MATERIAL SUPPLIED:
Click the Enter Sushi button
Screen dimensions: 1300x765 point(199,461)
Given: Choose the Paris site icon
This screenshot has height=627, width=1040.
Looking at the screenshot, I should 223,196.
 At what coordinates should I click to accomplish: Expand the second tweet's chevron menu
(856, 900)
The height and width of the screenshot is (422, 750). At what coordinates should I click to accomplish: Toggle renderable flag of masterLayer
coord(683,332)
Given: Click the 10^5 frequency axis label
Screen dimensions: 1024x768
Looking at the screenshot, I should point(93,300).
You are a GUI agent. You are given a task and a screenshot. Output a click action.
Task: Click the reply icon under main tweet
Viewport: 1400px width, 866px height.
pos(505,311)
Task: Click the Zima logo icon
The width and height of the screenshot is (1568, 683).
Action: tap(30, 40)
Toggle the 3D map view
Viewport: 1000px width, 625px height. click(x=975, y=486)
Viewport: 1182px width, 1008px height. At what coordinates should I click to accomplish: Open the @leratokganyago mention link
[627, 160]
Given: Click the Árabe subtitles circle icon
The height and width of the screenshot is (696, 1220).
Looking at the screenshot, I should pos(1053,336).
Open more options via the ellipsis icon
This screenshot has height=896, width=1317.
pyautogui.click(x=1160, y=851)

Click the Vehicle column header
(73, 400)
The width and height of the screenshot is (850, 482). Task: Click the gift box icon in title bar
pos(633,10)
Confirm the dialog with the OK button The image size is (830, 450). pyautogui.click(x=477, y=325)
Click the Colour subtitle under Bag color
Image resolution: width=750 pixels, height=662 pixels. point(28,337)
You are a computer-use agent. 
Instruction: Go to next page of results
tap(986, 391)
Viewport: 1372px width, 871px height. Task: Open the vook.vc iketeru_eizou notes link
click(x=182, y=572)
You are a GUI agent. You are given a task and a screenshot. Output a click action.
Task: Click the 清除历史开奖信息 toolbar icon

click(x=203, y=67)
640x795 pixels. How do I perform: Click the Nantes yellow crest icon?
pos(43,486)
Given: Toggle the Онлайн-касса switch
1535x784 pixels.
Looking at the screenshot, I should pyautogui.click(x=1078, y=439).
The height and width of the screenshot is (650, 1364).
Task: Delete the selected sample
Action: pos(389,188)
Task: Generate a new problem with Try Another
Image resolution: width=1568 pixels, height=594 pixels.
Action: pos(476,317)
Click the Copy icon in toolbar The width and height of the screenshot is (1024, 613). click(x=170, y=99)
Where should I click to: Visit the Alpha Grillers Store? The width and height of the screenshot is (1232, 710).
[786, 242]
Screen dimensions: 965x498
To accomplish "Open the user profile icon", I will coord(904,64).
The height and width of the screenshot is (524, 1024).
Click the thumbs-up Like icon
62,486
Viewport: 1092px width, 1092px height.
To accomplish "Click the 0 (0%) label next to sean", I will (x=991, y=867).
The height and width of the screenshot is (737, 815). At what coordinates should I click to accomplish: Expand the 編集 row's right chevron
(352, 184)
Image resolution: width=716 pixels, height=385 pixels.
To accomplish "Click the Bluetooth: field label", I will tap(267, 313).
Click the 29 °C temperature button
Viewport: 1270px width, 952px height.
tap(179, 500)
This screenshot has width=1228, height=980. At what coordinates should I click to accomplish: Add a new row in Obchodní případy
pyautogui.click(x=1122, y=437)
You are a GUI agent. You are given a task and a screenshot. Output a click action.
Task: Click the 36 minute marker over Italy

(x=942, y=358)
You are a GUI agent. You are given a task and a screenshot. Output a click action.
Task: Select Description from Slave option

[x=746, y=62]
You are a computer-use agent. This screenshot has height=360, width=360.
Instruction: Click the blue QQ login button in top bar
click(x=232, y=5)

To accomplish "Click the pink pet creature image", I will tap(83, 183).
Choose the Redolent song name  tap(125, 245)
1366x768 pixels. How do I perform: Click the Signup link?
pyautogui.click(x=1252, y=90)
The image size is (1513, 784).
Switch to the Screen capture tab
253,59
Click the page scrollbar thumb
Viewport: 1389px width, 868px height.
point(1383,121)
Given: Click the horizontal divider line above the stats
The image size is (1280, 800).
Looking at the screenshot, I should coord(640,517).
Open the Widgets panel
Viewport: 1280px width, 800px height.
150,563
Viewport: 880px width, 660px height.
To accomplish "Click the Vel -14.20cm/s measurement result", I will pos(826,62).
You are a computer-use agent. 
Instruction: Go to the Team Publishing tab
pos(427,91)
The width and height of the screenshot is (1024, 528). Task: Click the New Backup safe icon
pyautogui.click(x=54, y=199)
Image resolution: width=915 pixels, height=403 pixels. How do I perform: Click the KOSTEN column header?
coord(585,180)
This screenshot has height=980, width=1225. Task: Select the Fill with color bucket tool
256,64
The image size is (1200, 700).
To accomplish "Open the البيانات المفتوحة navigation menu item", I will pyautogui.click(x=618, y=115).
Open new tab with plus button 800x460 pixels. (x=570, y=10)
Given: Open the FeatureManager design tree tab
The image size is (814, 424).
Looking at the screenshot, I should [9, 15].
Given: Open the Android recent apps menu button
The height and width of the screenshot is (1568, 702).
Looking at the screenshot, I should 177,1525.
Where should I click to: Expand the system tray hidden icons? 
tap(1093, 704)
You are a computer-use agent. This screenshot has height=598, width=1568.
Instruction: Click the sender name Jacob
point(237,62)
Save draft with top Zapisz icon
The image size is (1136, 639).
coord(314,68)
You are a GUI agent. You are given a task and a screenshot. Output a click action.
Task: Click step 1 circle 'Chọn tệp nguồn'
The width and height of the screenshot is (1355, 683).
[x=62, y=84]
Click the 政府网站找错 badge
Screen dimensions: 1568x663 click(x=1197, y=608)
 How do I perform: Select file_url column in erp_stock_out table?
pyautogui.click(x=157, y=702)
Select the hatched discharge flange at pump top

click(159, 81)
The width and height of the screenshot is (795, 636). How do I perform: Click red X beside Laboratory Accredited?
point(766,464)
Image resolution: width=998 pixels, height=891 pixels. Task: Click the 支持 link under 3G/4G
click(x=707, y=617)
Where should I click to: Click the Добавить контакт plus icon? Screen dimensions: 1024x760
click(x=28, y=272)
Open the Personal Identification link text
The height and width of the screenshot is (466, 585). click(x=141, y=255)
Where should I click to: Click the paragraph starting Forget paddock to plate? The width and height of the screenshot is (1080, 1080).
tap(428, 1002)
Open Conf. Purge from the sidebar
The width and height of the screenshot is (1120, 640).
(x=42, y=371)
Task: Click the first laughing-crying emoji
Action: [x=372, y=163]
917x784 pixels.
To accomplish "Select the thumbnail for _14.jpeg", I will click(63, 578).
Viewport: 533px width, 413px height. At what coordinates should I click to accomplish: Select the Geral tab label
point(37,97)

WORK INSTRUCTIONS: Give again the closing portion of the entries, from the line with "Viewport: 533px width, 413px" through the last line. Keep it exact and add nothing.

TASK RESPONSE:
Viewport: 533px width, 413px height. At what coordinates should I click to accomplish: Select the Geral tab label
point(37,97)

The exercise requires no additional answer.